The appeal filed by the Revenue pertains to Assessment Year 2017–18 and challenges the order of the Commissioner of Income Tax (Appeals), which deleted the disallowance made by the Assessing Officer in respect of provision for wage arrears. During assessment proceedings, the Assessing Officer observed that the assessee had debited an amount of Rs. 8,50,91,477 under the head “Contingencies and Provisions” in its Profit and Loss account, representing provision for wage arrears. Upon enquiry, the assessee explained that the provision was created following implementation of Pay Commission recommendations applicable to State Government employees. Directions had been issued by the State Government through the Registrar of Co-operative Societies requiring co-operative banks to negotiate wage revisions with employee unions, effective from 01.01.2016.

The assessee submitted that, pursuant to these directions, it created a provision for wage arrears based on revised pay scales. Although the revised pay scales were implemented and arrears were actually disbursed in Financial Year 2017–18, the liability had arisen with effect from 01.01.2016. It was further contended that the liability had crystallized in Financial Year 2015–16, though its quantification was pending due to ongoing negotiations with employee unions. The provision was made on a reasonable estimate of the accrued liability.

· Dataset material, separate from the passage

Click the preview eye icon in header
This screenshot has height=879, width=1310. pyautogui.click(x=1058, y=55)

Before the Commissioner of Income Tax (Appeals), the assessee argued that the provision represented an ascertained liability and not a contingent liability. It was submitted that the liability arose from binding directions issued by the Registrar of Co-operative Societies through circulars mandating wage revision. Since the assessee followed the mercantile system of accounting, accrued liabilities were allowable even if payment was made in a subsequent year. The actual payment of arrears in a later financial year substantiated the existence of a genuine liability. The assessee also relied on various judicial precedents and decisions in its own case for earlier assessment years, where similar provisions had been allowed.

The Assessing Officer, however, rejected the claim on the ground that the provision constituted a contingent liability dependent on future negotiations and finalization with employee unions. It was held that the liability was not ascertained during the relevant previous year and therefore was not allowable under Section 37 of the Income-tax Act. Accordingly, the entire provision was disallowed and added back to the income of the assessee.

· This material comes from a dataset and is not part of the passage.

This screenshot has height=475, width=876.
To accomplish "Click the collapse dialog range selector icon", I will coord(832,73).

The Commissioner of Income Tax (Appeals) considered the submissions and held that the issue was covered in favour of the assessee by earlier decisions in its own case for Assessment Years 2009–10 and 2010–11, where similar claims had been allowed and upheld by the Tribunal. On further appeal, the Tribunal examined the material on record, the order of the lower authorities, and the relevant judicial precedents.

The Tribunal noted that the jurisdictional High Court had held that provision for wage arrears constitutes an ascertained liability where the liability has arisen and can be reasonably estimated, even if it is to be discharged in a future period. It observed that if a liability has arisen and is capable of reasonable estimation, it cannot be treated as contingent merely because its exact quantification or payment occurs later.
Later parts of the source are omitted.